Failure
(Unrelated to porn) I fucked it up. I missed my opportunity. I missed my chance. Once again froze in the moment after promising myself I would ask her. I even talked to God about her man. I fucking HATE MYSELF. WHY AM I LIKE THIS WHY CANT I JUST DO IT WHAT IS STOPPING ME??? I’ve never shared my feelings with anyone and that’s the problem. I learned to push it deep down and I’ve never genuinely had a conversation with someone and told them how I’m feeling. I feel weak. I’m a failure. Gonna just keep going to the gym and pushing myself harder until I get injured and fall into even deeper depression. Feeding into the negatively - the TikToks, the sad audios, the music. Fuck me man. FUCK ME. She was supposed to be the one. Missed the chance cuz I’m a bitch. A pussy. Just want to isolate and leave everyone and everything in the past. Lift myself to death. I don’t even have hope for my future anymore. I’m so mentally gone it hurts. I need help. I need a hug I need to breakdown I need comfort. I feel weak for saying this but I just want to be held and told it’s going to be okay. I fumbled the last girl I genuinely liked when I actually had a heart and now every time I get too scared I’ll make the same mistakes. I can’t do it anymore. I want it to be her. I’ve lost all hope in myself. No one truly cares. I’m not important in anyone’s life. I’d be quickly forgotten by most. Losing my sense of purpose. I want it to be her man. WHY CANT IT BE HER i need love. I want to know what it feels like.

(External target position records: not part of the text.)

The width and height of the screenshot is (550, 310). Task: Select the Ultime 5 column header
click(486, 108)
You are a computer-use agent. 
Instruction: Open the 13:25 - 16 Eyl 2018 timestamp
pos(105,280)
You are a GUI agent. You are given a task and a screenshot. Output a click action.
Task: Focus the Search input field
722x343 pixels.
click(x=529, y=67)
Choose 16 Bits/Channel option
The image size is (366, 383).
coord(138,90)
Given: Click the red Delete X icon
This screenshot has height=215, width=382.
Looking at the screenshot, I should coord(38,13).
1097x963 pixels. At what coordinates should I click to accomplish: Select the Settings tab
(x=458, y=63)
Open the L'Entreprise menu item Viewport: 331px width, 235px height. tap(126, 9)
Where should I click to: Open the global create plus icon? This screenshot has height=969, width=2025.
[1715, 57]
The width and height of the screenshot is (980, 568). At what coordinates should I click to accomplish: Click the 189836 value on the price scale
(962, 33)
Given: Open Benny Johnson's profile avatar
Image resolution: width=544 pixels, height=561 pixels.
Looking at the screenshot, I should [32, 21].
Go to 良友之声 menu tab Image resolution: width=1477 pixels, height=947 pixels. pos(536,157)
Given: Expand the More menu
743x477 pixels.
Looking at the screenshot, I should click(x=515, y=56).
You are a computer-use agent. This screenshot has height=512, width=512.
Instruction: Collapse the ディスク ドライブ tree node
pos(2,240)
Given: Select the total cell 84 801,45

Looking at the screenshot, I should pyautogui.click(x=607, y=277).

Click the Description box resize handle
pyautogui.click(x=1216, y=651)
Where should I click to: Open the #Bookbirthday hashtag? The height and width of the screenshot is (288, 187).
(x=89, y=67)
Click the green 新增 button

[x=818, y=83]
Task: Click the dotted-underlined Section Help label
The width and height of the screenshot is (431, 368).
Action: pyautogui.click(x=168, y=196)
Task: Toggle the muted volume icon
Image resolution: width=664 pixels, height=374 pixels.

You are at a very difficult stage. When I try to bounce back from something like that the urges are strong and unforgiving, but it is not impossible to overcome. Use every tip and trick you can think of. Leave your phone away from your bed. Set a timer when using a computer. Hard focus on a hobby or a productive activity like cleaning and cooking or going on a walk with music.